Saved data entries

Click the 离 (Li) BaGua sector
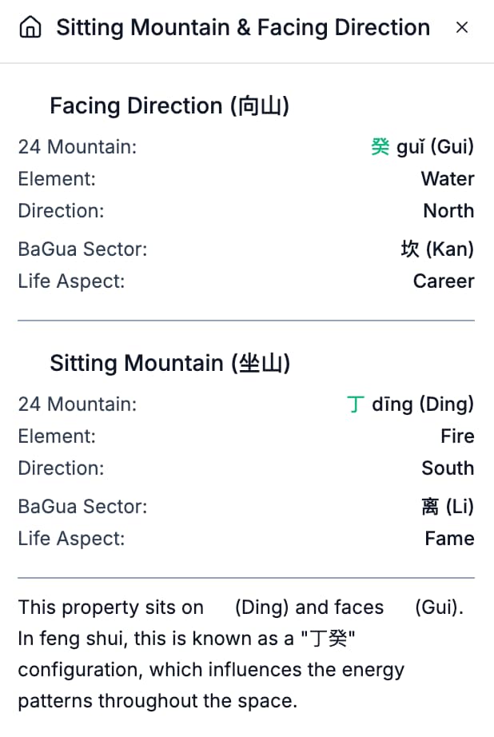pyautogui.click(x=447, y=507)
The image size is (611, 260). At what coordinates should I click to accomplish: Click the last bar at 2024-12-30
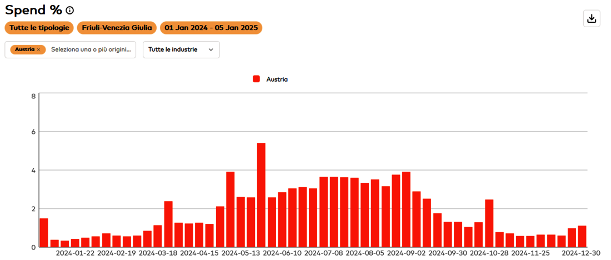coord(582,236)
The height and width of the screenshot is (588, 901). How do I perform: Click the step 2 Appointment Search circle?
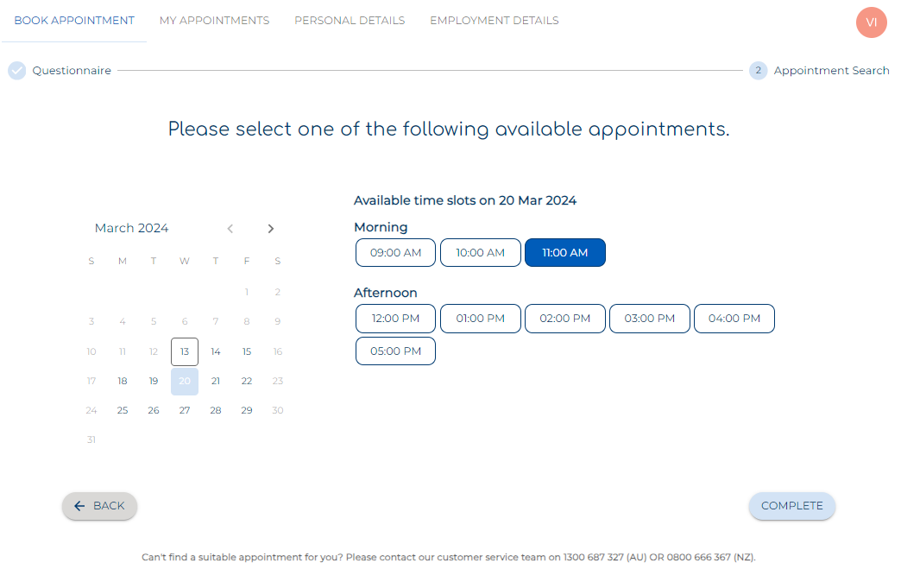[x=758, y=70]
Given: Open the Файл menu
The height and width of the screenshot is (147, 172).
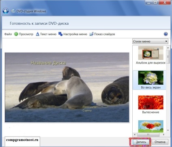Looking at the screenshot, I should [x=8, y=34].
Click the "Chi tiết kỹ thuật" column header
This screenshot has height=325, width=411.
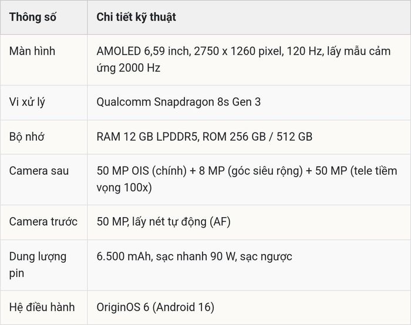136,17
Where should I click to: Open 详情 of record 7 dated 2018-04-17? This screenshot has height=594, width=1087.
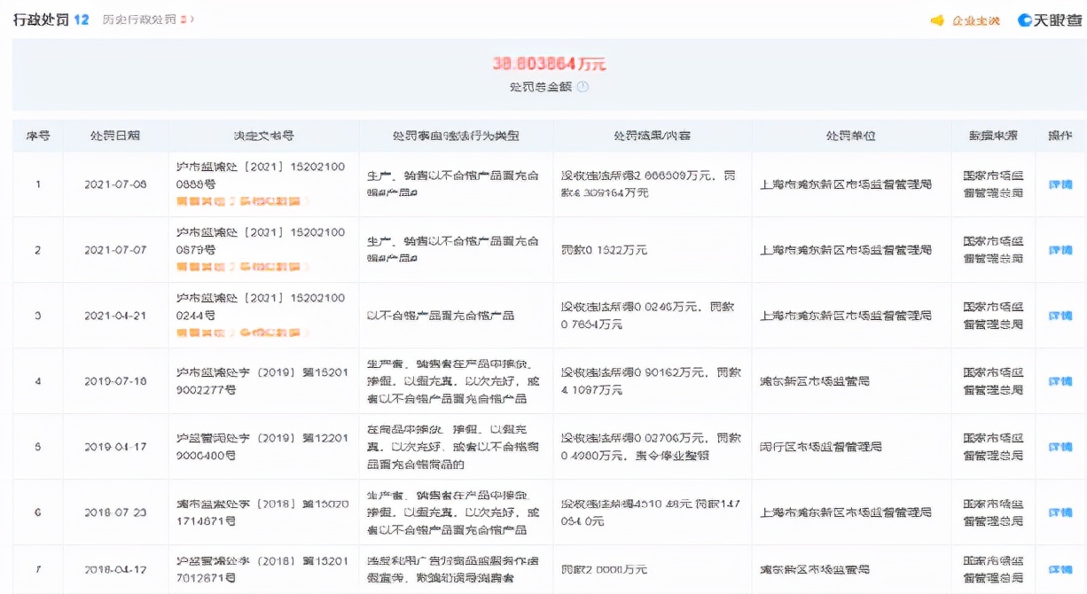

▶ **Required work**
Without any pictures, please write out the lines from the one containing "Given: Open the Файл menu" through the final line of the data, exactly and inclusive of both ends.

▶ **Solution to this exercise**
Given: Open the Файл menu
The height and width of the screenshot is (147, 172).
Looking at the screenshot, I should [x=8, y=34].
Click the "Chi tiết kỹ thuật" column header
This screenshot has height=325, width=411.
136,17
Where should I click to: Open 详情 of record 7 dated 2018-04-17? This screenshot has height=594, width=1087.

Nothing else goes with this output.